Blog de Manuel Saravia

Olores

Uno de los síntomas del ataque del coronavirus es la pérdida del olfato. Nos dicen que en general es pasajero. Pero ¿es importante? Porque también hemos podido leer que en torno al 5% de la población mundial padece anosmia (incapacidad para sentir los olores) congénita. No recuerdan haber olido nunca. Es verdad que se trata del sentido menos valorado, y hay encuestas y trabajos científicos que corroboran ese menosprecio. Pero lo cierto es que desde la nariz nos llega información (la memoria olfativa). El olfato ayuda a la seguridad (el olor del humo o del gas, alimentos echados a perder). Desde hace siglos contribuyó al diagnóstico médico (basado en los olores del enfermo, de su orina o excrementos). E incluso hay quien lo asocia con la productividad (asómbrense: una empresa japonesa recurría a fragancias de limón para estimular el trabajo). Pero sobre todo contribuye, por su “raro poder de evocación”, al “encanto de la existencia”. Aunque, reconozcámoslo, “en la jerarquía de los sentidos, el olfato no tiene ningún peso” (David Le Breton).

Y sin embargo, hay quien cree que en un determinado y concreto olor o perfume puede estar su verdadero hogar. “El perfume del suavizante Bounce de su camiseta me hizo llorar”. La historia que cuenta Kim Thúy en Ru (Periférica, 2020), en torno al episodio de la camiseta en el aeropuerto de Hanoi, es muy bonita. Me quedo con esta frase: “Había descubierto que mi casa se resumía en ese olor ordinario, simple, banal, de la cotidianidad”.

Es curioso, sin embargo, el empeño de nuestra cultura, especialmente en los últimos tres siglos, por desodorizar al máximo la vida. Por ordenar, jerarquizar y reducir los olores drásticamente. Se nos enseña, desde pequeños, el asco (“las aversiones que nos constituyen”). Se pierden multitud de términos que designaban olores y matices diferentes (un historiador contaba 158 palabras alemanas para nombrar los olores en los contemporáneos de Durero, de las que hoy solo subsisten 32).

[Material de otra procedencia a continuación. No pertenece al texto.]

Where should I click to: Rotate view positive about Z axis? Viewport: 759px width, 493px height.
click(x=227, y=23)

Se estigmatizan los olores no reglados. Y se vinculan algunas enfermedades a los “malos olores” que las acompañan (la peste, la disentería y las “fiebres malignas”, por ejemplo, estaban asociadas a “olores nauseabundos” que se creían amenazantes para quien los percibiese).

En esa misma línea, mientras se quería creer que los santos huelen bien (el famoso “olor a santidad”), se avanzaba en la discriminación aferrándose a una “puesta en escena racista del olor del otro” (de nuevo Le Breton). Y “la idea de que los pobres huelen mal es un lugar común de la literatura burguesa del XIX” (ahora la cita es de Corbin). Porque los olores han sido y siguen siendo también un campo de batalla.

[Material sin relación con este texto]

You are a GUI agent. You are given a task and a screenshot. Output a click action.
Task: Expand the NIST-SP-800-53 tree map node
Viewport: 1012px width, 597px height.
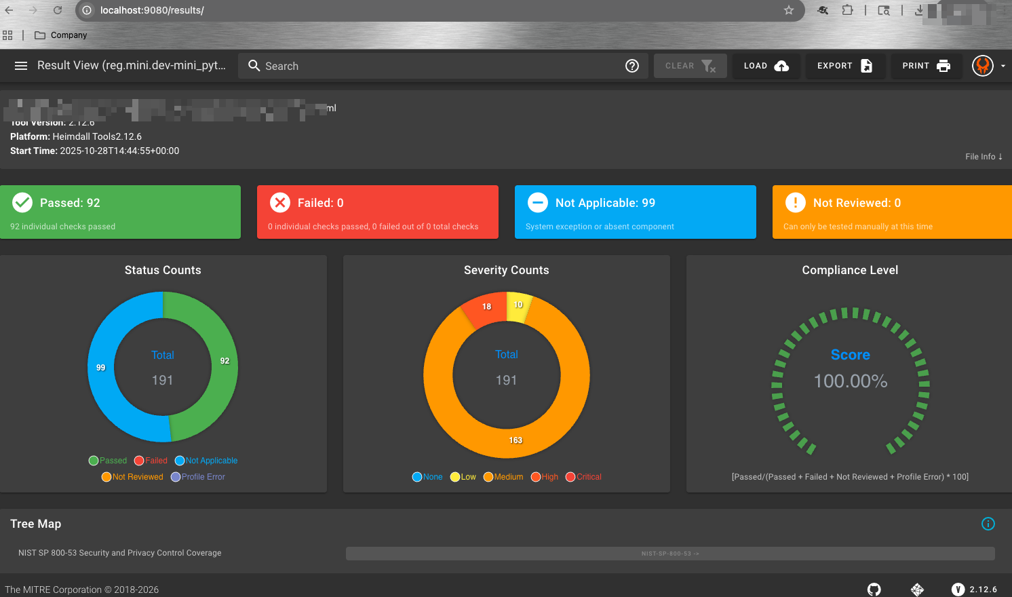pos(670,553)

Pero la vida va en un solo paquete. Y todos los sentidos trabajan en equipo. De ahí que no nos sorprenda que la protagonista de Ru vaya todavía más lejos. Porque para ella el perfume de un suavizante podía ser su casa. Pero otros olores pudieron darle, incluso, más adelante, el sentido mismo de la vida. “Una de mis compañeras de piso estudió durante varios años teología, arqueología y astronomía para comprender quién es nuestro creador, quiénes somos, por qué existimos. Llegaba cada noche al apartamento no con respuestas, sino con nuevas preguntas. Yo nunca he tenido más preguntas que la del momento en que puedo morir. Debería haber elegido ese momento antes de que llegaran mis hijos. Pues luego perdí la opción de morir. El agrio olorcillo de su pelo recalentado al sol, el olor del sudor en su espalda, por la noche, al despertar de una pesadilla, el polvoriento olor de sus manos al salir de clase me obligan a vivir”.

Olores, olores, olores. Seguramente exagera. Son licencias poéticas, no cabe duda. Pero lo cierto es que la anosmia no puede verse, en modo alguno, como algo intrascendente.

(Imagen: Publicidad del suavizante mencionado en el texto).